Kia ora koutou,
This is my final notes from the Asia-Pacific region for 2022, so I thought it might be a good time to look back on the year that was and ahead to the year that’s coming.
It was a big year for privacy. As Australia and New Zealand was released from the clutches of the COVID-19 pandemic, our regulators and lawmakers increased their activities in the privacy space. Some of these activities responded to major breaches in the region, while others were a long time coming, relating to complementary regulatory activities we have been expecting for some time. A few of the highlights (or lowlights) of the year include:
- Law reform very much dominated the privacy discourse in Australia, culminating in the passing of the Privacy Legislation Amendment (Enforcement and Other Measures) Bill 2022. Among other things, this bill will amend the Australian Privacy Act 1988 to introduce significant new financial penalties for serious or repeated breaches of the act. The new three-factor scheme will allow for the imposition of fines up to the greater of AU $50 million, three times the value the agency obtained from misusing the data, or 30% of quarterly adjusted turnover.
- This significant development in Australian privacy law followed several major data breaches in Australia, including the Optus breach that exposed up to 10 million customer accounts and had far-reaching consequences for other organizations in the region, and the Medibank breach, which the Office of the Australian Information Commissioner opened an investigation on 1 Dec.
- The New Zealand Office of the Privacy Commissioner made significant strides in relation to the regulation of biometric technologies. Following the publication of a 2021 position paper on biometrics, the OPC released a consultation paper in August seeking views on what action may be needed to address the increasing use of biometric technology in New Zealand.
- New Zealand’s Ministry of Justice proposed broadening the Privacy Act’s notification requirements to apply to the indirect collection of personal information. Currently, the act only requires an agency to provide privacy notice to individuals when collecting personal information from them directly. Submissions — such as those made by the privacy commissioner — appear to favor an amendment to existing information privacy principle 3, rather than the insertion of a new privacy principle.
- Last but not least, the IAPP hosted the ANZ Summit 2022 in Sydney. It was a sell-out event, with an excellent lineup of topics and speakers. Highlights included keynotes from Australian Privacy Commissioner Angelene Falk and New Zealand Privacy Commissioner Michael Webster, and a focus on indigenous privacy perspectives led by keynote Microsoft Global co-Chair of Indigenous Dan Te Whenua Walker and continued by a panel of experts who discussed work being done in New Zealand to use tikanga Māori and other frameworks to better respect indigenous data perspectives. The IAPP has committed to continuing its support of this pioneering indigenous data focus, and you can expect to hear more from us on this topic in coming months.
2023 is promising to be just as eventful, with several major changes likely to be finalized and implemented in the coming year. Key things to look out for include:
- There’s more to come regarding privacy law reform in Australia, with a second tranche of amendments expected on substantive changes to other parts of the Privacy Act, including employee and small business exemptions, and civil penalties for Privacy Act breaches that may not meet the serious and repeated threshold but nonetheless cause real harm to the people affected.
- We should see a bill passed in New Zealand implementing a new consumer data right. This will be New Zealand’s version of the data portability right. Readiness work has already begun in the banking and financial technology sectors in anticipation of the law’s eventual implementation.

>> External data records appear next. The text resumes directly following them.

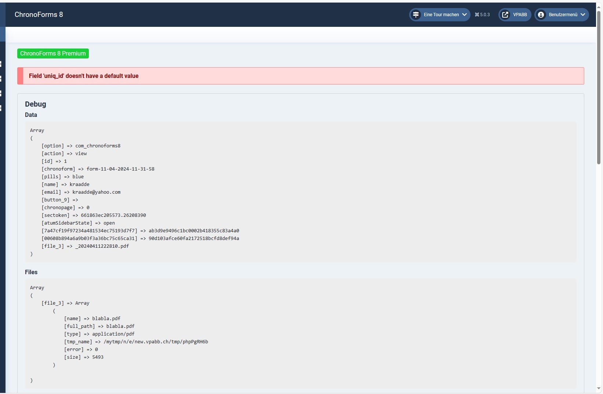Screen dimensions: 603x394
Task: Click the uniq_id error alert message
Action: [x=84, y=76]
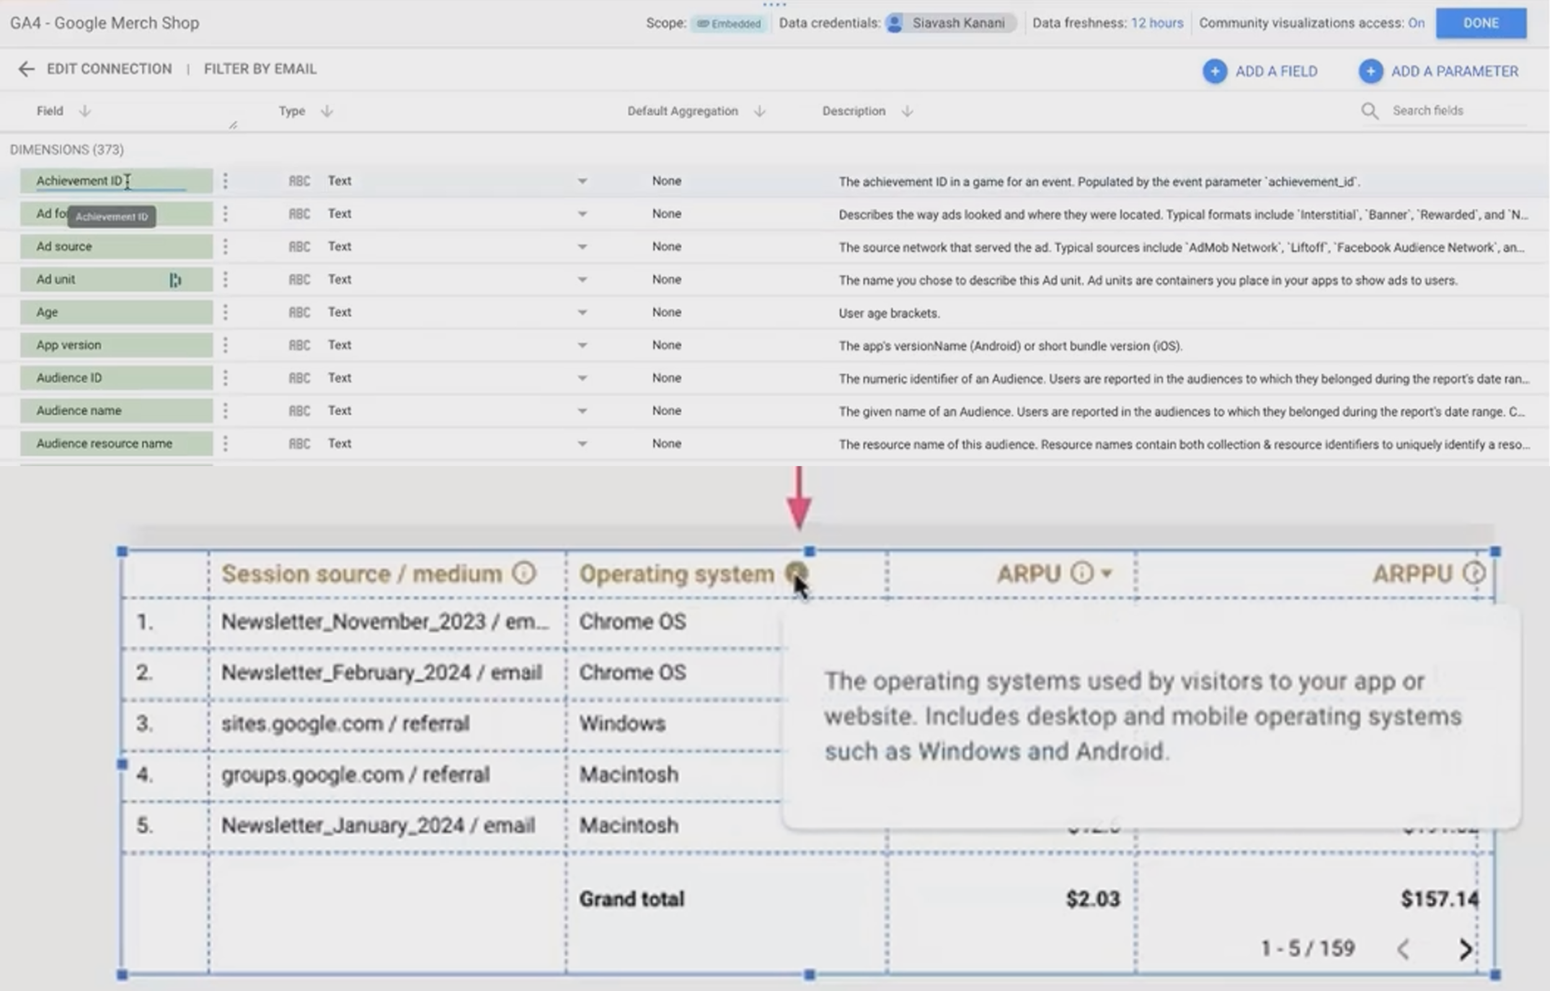Select the Filter by Email tab

click(260, 69)
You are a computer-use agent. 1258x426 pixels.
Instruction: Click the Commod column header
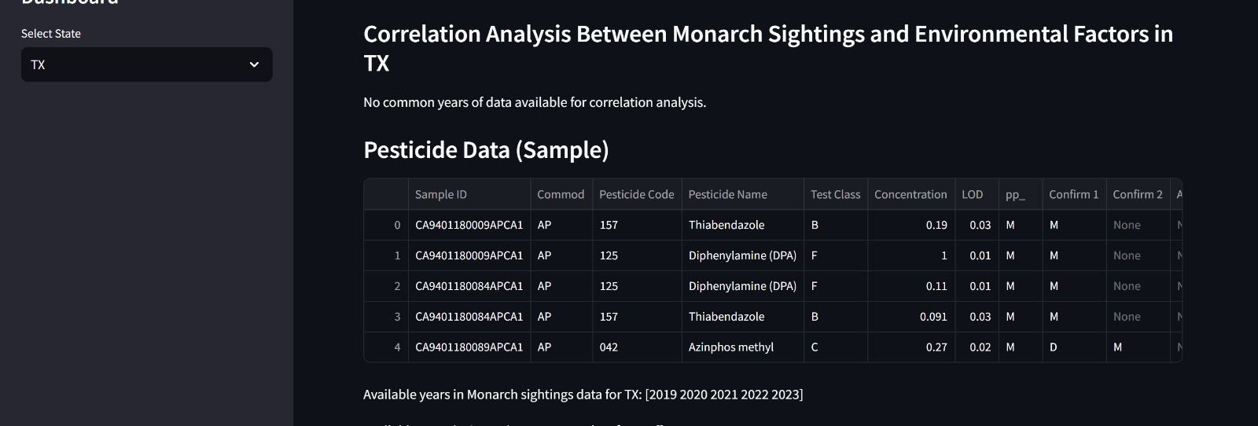[561, 194]
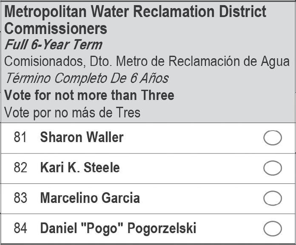Click the word Commissioners in the header
This screenshot has height=245, width=296.
tap(56, 28)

- The OPC will decide on the best way to regulate facial recognition and other types of biometric technologies. Whatever regulatory response is favored, the OPC has made clear it will seek to preserve the benefits of the technology while protecting against privacy risks, and to ensure the compliance burden is proportionate to the scale of the risk.
- We should see an amendment to the New Zealand Privacy Act implementing the privacy notification changes proposed by the Ministry of Justice, summarized above. This change could require a major rethink from organizations about the ways they gather personal information, particularly to inform marketing activities.
- Finally, both the Australian and NZ data protection authorities gave us a clear signal during the ANZ Summit about what to expect from them in the coming year, with Commissioner Falk focusing clearly on using her new enforcement powers to more effectively investigate and address serious privacy breaches, and Commissioner Webster focusing on developing a new privacy risk management system to help organizations ensure privacy is a core focus of their business.
This summary makes clear that we all deserve a rest. It’s time for privacy professionals to take stock over the holiday period and rebuild their resilience for the year to come. I wish all IAPP members a calm, safe and restorative break, and look forward to seeing you all again in the new year.